These days, many ace communities are conscious of the fact that some aces like sex. Nonetheless, there is a lot of confusion about what that means. Rather than defining it, I want to share a bunch of possible narratives. Some resemble my experiences, some come from stories I’ve heard, some were suggested by my cobloggers, and others just seem plausible.
Note that a few of these involve implied sexual coercion (numbers 12-15).
- They’re not actually sure whether they like sex. They only guess that they might like it, based on their interactions with sexual content in media. They’re not sure if the gut feeling is correct, or if they’re giving into sexual normativity. They are content to never find out.
- They enjoy sensation of sex, but don’t find their partner attractive. Sometimes it even seems like their partner could be interchangeable with anyone at all. They worry that they’re just using their partner.

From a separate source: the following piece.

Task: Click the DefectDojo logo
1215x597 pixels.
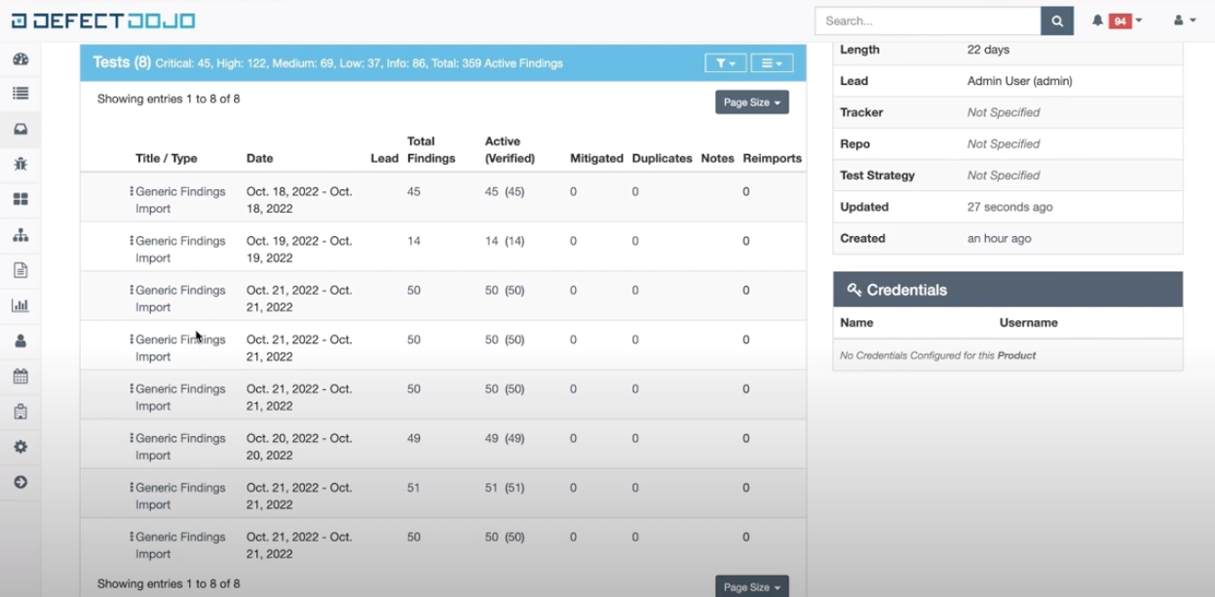Action: click(x=103, y=20)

- They enjoy sex at the beginning of a relationship, but as the relationship progresses they lose interest and find it repetitive.
- They enjoy sex when starting out, but by the end it feels so tedious, like a marathon that never ends.
- They used to have sex in the past, and the memories are positive. This later caused them to overlook asexuality. Later it caused an ace community to reject them. They don’t have any particular desire to have sex anymore.
- They had sex once. It was okay, but not something that needed to be repeated. As a result, they feel it’s important to acknowledge that some aces like sex, but they feel weird about saying that they’re one of those aces who likes sex.
- They became sexually active only after identifying as ace. The realization that they were different was what made having sex okay.
- They find that sex feels good in the moment, but it always leaves a bad taste afterwards. Sometimes it just hits them how repulsive sex is, and they don’t understand how they could have ever liked it. They strongly dislike seeing or hearing about sex.
- They started having sex in the context of kink. That is the only context where they find they enjoy it.
- They were having lots of hookups, and enjoying them too, when they realized how much they related to the ace experience. Identifying as ace gave themself permission to have fewer hookups, or to stop entirely. They found that they preferred it this way.
- They like giving people sexual pleasure, but not receiving it. One of their partners complains that they’re not passionate enough, and they feel constantly put upon to prove their love.
- They like receiving sexual pleasure, but not giving it. This makes them feel selfish. But once they were pressured to give sexual pleasure to someone else, and it was a very bad experience.
- They have liked sex, but only while extremely drunk. They pursue binge drinking followed by hookups. They later view the whole thing as a form of self-harm, an attempt to “fix” themself.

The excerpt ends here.